* **Task directions**:
Report how many lines of the data below contain "computer". Give nothing besides the number.
>>
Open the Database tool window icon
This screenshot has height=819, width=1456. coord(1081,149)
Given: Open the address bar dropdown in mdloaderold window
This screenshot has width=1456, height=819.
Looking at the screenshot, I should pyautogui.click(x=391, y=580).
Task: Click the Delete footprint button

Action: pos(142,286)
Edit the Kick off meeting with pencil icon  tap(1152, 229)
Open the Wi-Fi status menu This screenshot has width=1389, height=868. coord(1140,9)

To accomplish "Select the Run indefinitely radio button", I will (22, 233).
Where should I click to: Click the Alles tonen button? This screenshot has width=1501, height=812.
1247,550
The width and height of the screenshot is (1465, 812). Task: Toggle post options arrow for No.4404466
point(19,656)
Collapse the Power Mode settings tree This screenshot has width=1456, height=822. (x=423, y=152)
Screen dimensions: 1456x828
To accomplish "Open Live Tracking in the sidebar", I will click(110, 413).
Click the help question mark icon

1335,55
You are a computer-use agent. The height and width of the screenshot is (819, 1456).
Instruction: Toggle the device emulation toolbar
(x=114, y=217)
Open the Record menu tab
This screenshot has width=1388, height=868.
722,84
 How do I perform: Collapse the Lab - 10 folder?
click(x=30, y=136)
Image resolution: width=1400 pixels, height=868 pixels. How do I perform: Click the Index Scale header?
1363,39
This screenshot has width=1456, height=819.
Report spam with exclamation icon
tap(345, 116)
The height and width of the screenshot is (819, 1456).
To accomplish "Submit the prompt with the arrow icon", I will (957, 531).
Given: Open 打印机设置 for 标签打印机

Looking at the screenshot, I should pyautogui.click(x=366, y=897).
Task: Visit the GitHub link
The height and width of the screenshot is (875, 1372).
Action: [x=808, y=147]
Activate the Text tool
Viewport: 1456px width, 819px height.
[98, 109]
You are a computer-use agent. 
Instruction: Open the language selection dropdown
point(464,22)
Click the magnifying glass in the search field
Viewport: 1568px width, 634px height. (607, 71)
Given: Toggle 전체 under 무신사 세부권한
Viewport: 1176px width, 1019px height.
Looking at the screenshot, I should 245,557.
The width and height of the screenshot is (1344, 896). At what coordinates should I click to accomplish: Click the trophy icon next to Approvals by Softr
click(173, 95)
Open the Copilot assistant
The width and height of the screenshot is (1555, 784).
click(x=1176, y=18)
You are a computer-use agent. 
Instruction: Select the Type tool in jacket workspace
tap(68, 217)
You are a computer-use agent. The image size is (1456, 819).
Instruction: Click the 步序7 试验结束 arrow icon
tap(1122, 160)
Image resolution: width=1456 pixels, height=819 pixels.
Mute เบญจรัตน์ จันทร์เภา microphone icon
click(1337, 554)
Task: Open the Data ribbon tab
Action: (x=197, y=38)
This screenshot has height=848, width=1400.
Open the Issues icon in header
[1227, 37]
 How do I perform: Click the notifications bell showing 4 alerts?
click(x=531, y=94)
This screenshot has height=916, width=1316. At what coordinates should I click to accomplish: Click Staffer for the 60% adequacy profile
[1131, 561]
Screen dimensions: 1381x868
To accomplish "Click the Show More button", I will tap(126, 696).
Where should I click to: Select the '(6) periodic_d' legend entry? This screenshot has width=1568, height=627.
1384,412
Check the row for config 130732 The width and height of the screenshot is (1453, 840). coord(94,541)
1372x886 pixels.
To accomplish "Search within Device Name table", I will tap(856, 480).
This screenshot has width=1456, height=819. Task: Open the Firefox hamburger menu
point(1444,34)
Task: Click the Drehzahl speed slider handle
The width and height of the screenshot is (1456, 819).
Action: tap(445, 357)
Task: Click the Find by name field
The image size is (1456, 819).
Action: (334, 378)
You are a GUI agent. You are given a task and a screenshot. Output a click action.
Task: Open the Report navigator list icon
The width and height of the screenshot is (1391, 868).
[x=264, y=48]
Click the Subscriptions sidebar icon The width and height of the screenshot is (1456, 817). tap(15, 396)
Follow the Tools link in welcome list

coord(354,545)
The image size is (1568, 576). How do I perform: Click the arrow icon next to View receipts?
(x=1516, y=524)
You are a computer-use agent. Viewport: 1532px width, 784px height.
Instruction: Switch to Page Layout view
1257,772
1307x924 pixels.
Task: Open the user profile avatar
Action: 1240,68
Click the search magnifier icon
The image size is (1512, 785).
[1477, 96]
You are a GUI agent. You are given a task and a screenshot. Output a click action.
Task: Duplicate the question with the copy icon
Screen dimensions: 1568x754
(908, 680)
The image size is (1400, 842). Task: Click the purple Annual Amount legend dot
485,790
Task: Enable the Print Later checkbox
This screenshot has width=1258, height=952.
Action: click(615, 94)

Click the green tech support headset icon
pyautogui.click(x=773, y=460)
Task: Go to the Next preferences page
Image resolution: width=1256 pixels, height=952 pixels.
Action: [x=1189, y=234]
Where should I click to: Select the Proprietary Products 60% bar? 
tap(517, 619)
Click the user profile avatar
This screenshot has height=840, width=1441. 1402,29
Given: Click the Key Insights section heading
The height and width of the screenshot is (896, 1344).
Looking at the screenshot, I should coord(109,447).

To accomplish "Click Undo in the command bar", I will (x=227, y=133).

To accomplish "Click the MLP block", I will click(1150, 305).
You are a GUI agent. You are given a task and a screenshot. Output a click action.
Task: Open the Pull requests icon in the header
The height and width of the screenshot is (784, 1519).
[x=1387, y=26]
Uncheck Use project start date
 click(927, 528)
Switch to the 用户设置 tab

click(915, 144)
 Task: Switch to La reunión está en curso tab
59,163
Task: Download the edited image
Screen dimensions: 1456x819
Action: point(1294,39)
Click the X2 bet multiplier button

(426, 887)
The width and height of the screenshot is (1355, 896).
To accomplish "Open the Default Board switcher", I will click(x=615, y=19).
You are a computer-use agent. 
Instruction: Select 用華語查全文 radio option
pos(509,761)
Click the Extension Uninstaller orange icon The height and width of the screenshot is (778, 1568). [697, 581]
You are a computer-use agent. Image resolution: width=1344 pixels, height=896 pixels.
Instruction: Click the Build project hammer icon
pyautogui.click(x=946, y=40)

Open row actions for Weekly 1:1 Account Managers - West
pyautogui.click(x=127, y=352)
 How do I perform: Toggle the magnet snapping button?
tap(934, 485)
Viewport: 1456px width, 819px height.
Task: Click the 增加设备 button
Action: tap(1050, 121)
<<
* **Output for this task**:
7